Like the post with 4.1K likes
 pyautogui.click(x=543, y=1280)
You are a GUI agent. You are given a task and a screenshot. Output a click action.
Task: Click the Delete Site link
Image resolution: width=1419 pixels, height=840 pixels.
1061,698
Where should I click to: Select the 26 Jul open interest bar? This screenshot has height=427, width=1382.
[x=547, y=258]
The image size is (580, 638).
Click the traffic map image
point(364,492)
--- --- ---
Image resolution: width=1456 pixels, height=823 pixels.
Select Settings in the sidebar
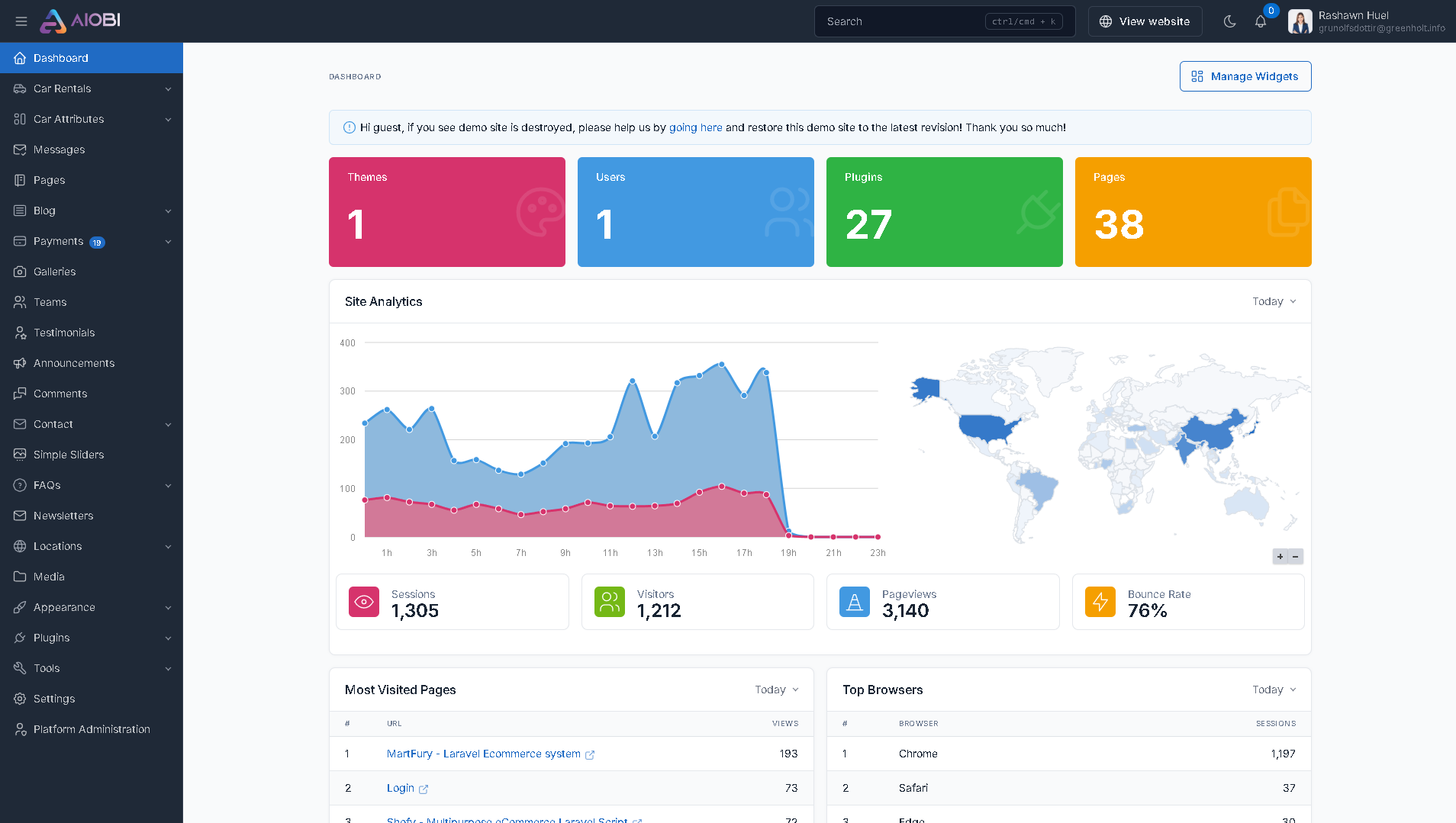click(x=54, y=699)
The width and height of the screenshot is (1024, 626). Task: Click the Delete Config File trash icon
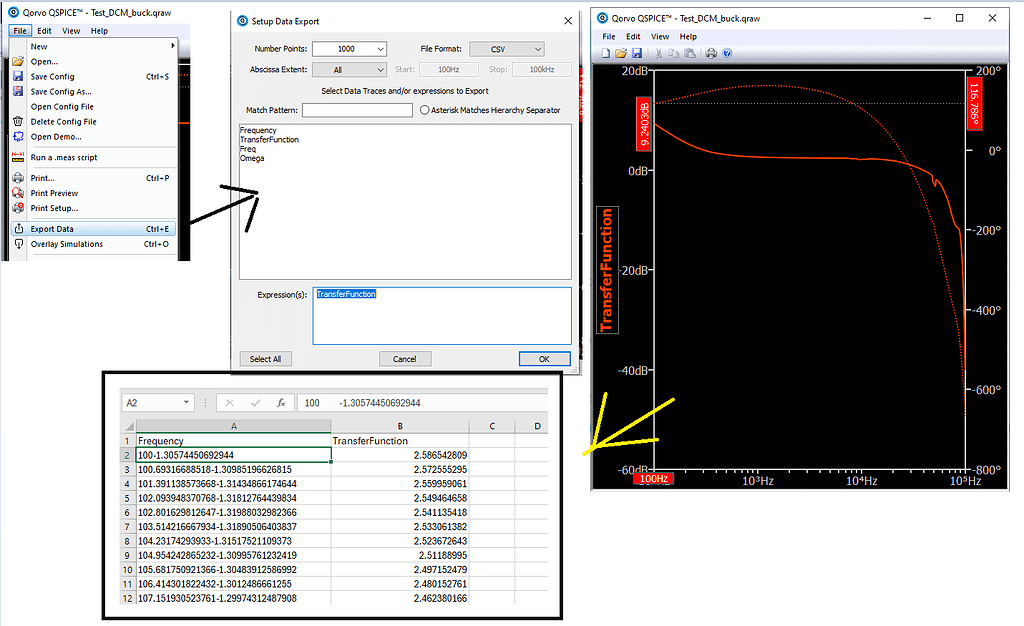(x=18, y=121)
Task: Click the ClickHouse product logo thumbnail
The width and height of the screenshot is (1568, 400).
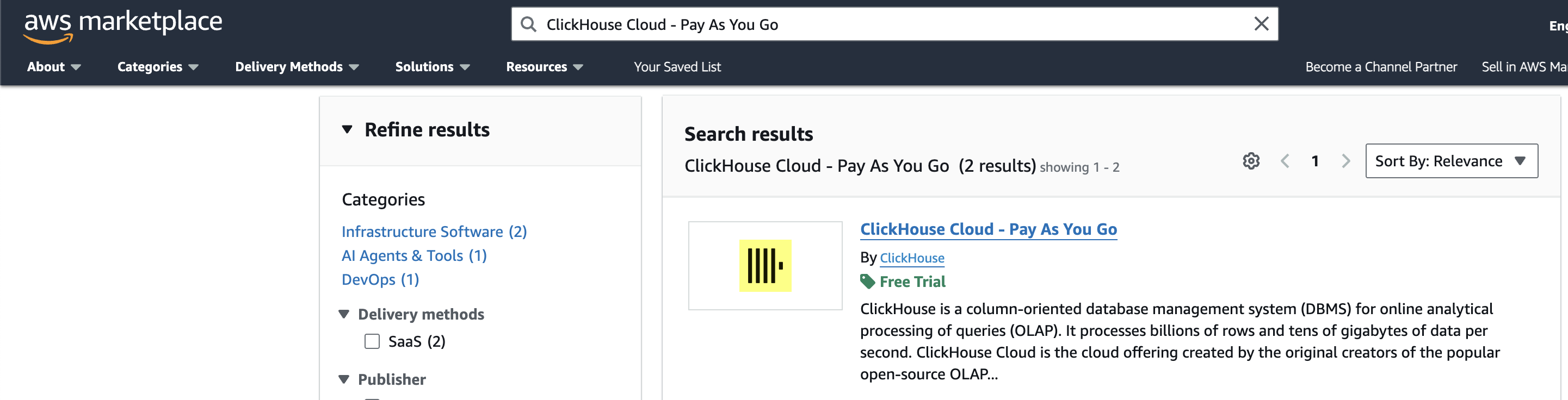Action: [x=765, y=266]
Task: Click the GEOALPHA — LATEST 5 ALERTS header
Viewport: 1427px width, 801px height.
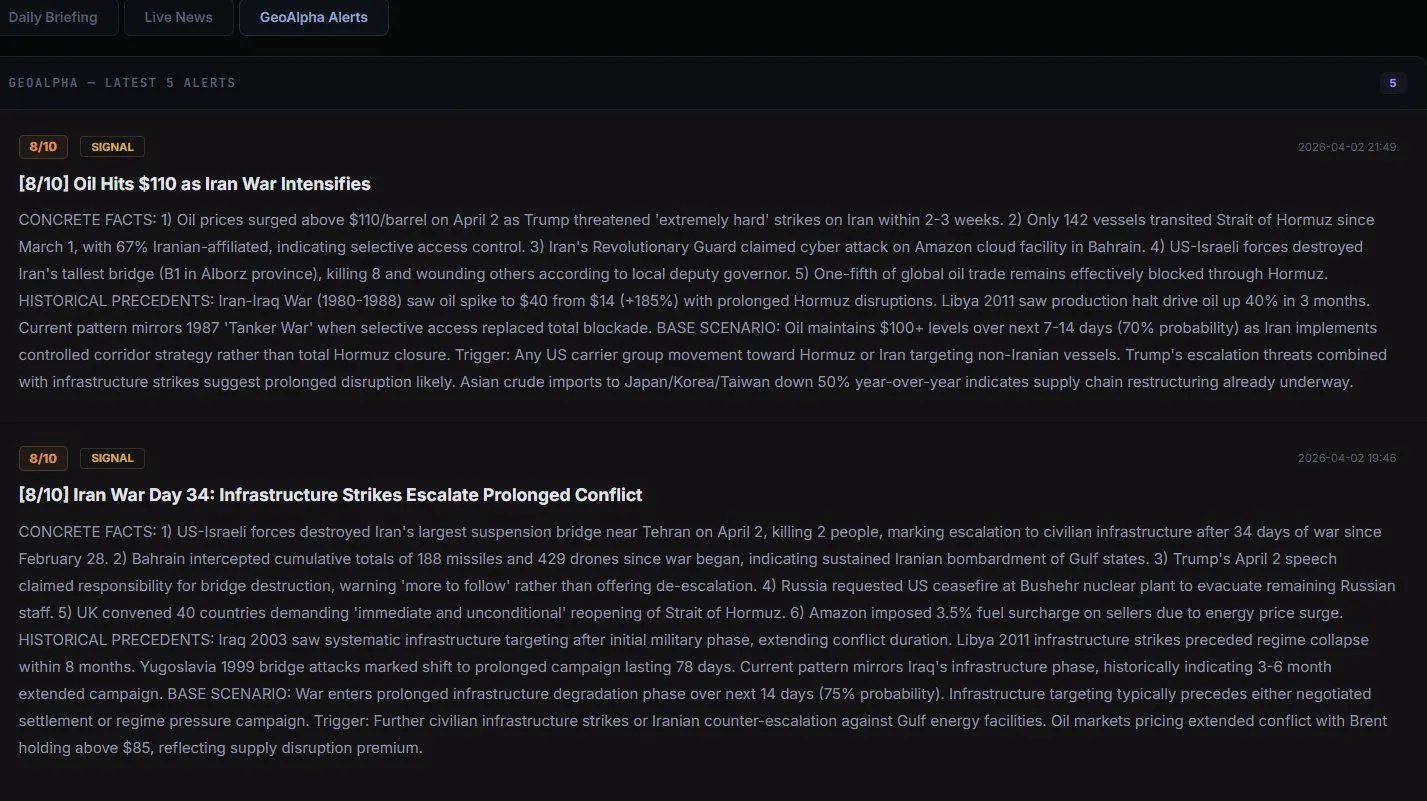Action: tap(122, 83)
--- --- ---
REQUIREMENTS: In the rows from the line containing "Task: Click the ClickHouse" through the line containing "Action: tap(122, 83)", swap "thumbnail" for "image" and write the lines out again with nothing else altered. Omit the pictures.

EXPECTED OUTPUT:
Task: Click the ClickHouse product logo image
The width and height of the screenshot is (1568, 400).
Action: [x=765, y=266]
Task: Click the GEOALPHA — LATEST 5 ALERTS header
Viewport: 1427px width, 801px height.
Action: tap(122, 83)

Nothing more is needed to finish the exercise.